We want to speak about Photos, Microsoft. It sucks.
In Windows 10, Photos debuted as half photograph viewer, half photograph editor. It was a landing pad for the Story Remix 3D effects that customers turned their noses up at, however shouldn’t have. It was, and might nonetheless be, a kind of Windows instruments that fuses productiveness and creativity. I can’t give up it.
But I need to, as a result of Photos is just too irritating to make use of, and its many flaws rob it of its utility. I hate utilizing phrases like “sucks” in print, because it comes off as juvenile and reactionary. But Photos completely sucks proper now. It sucks! And Microsoft owes it to its customers to repair it.
Crash, crash, crash
Like any app, Photos crashed sometimes inside Windows 10—in Photos’ case, after enhancing a photograph after which attempting to reserve it. Within Windows 11, the app crashes much more continuously, for quite a lot of causes. Somewhere between opening a file, enhancing it, after which saving the edited photograph, Photos will merely cling or crash, forcing you to restart the enhancing course of another time.
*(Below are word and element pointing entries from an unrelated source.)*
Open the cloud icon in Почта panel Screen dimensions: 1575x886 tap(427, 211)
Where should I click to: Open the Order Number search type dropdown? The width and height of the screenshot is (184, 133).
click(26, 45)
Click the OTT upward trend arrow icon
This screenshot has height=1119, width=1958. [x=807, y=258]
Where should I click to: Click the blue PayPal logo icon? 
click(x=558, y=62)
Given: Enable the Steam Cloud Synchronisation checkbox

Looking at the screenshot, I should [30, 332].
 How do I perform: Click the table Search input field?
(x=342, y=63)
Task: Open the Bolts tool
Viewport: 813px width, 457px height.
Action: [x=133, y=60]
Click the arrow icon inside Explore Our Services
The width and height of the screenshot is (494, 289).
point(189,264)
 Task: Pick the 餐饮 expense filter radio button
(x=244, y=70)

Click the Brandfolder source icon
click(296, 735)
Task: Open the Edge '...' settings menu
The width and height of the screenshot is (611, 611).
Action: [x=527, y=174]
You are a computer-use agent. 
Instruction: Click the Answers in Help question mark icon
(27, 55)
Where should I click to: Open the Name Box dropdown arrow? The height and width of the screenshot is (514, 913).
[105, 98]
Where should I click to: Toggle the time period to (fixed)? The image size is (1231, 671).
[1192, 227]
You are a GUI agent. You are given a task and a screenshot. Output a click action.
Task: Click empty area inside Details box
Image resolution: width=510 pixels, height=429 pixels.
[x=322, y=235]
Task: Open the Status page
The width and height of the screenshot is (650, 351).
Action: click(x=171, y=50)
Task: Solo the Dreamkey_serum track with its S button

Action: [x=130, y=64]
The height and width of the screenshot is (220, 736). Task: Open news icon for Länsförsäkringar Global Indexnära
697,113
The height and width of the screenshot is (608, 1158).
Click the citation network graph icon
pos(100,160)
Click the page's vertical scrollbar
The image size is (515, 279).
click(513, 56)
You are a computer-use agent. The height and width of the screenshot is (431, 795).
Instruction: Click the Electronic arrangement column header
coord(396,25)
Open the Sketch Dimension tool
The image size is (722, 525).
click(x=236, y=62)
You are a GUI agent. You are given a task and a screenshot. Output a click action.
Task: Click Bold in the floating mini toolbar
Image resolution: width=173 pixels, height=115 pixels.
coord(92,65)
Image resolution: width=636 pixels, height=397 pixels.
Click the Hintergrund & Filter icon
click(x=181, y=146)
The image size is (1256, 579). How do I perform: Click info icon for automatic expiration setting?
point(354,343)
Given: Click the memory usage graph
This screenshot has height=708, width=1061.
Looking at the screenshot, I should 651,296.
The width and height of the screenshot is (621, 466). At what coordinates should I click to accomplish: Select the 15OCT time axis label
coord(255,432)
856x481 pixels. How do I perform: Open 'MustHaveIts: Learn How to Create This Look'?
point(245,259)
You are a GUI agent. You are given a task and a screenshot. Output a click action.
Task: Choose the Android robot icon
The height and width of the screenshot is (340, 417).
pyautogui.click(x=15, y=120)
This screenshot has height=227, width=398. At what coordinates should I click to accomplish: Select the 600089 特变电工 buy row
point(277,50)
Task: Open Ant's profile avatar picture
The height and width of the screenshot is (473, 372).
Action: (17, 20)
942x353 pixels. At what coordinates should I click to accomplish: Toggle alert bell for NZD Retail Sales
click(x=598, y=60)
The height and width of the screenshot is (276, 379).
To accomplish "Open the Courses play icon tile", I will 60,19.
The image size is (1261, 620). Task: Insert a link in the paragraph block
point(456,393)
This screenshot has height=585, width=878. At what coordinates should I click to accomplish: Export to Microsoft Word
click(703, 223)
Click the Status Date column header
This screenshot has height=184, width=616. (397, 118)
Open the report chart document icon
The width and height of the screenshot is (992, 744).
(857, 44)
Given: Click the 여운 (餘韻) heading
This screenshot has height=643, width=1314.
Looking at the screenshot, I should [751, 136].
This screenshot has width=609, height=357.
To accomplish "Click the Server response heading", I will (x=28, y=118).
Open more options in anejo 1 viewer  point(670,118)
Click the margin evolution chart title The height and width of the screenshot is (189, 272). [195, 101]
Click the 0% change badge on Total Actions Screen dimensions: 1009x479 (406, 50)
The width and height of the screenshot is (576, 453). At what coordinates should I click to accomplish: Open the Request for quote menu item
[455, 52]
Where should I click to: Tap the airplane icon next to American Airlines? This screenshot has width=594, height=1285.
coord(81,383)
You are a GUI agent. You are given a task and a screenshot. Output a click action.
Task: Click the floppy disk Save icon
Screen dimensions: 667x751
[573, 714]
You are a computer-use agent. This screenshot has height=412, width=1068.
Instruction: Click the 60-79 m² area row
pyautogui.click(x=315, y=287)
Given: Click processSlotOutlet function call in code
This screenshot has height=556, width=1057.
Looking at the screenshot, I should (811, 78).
Sometimes my edits will really save. Sometimes they gained’t. It all provides a little bit of thriller! Why can’t I simply mechanically save the edited photograph as a brand new file? Why do I’ve to “save a copy” after which search out the duplicate? Why can a multi-megabyte Excel spreadsheet save mechanically to the cloud, however Photos can’t? Why can I join my smartphone to OneDrive, mechanically add the photographs within the background…then wait minutes for Photos to hook up with the cloud and discover them? It’s all a part of the enjoyable.
In any occasion, one thing goes incorrect continuously sufficient that I’ve nearly come to anticipate it as a consequence of utilizing Photos. Have I simply spent 5 minutes painstakingly stamping out mud spots on a product photograph utilizing Photos’ “spot fix” device? Of course I’ve. And then there’s Photos, curled up like a cat subsequent to a really costly vase.
Feature flubs
Photos presents a lot of helpful options that you just’d anticipate finding elsewhere: cropping, zooming, filters, methods to change the lighting, distinction, and tint. But instruments like “spot fix” are the apologies you’ll be able to’t assist however settle for for its different flaws. Photos’ “enhance your photo” device and its “spot fix” make Photos sparkle, despite the fact that these particular instruments haven’t been added to or up to date in years. But they’re there, free, proper in entrance of you inside Windows, ready to be appreciated.
“Enhance your photo” assesses your photograph and algorithmically applies enhancements in a single fell swoop, which may embrace a lot of separate tweaks all utilized concurrently. It’s a little bit aggressive —I can and do typically dial down its results through a slider bar—however the device can “fix” a photograph in seconds. (There was a time many months again when Microsoft inexplicably pulled this functionality from Photos, then quietly added it again in, in all probability simply to mess with us.)
Mark Hachman / IDG
“Spot fix” is one other underrated function. I can mud down a assessment laptop computer, snap a photograph with my cellphone, edit it—and uncover a number of specks of mud I by no means observed earlier than. Spot repair permits you to encircle a speck with the device, click on, after which Photos “removes” it from the picture. It’s a fast, helpful edit that cleans up a photograph—when it really works, about 90 p.c of the time. In the remaining 10 p.c or so, Photos thinks that the mud speck is supposed to be there, and can refuse to take away it. It will even sometimes apply it to different “spots” that you just’re attempting to repair.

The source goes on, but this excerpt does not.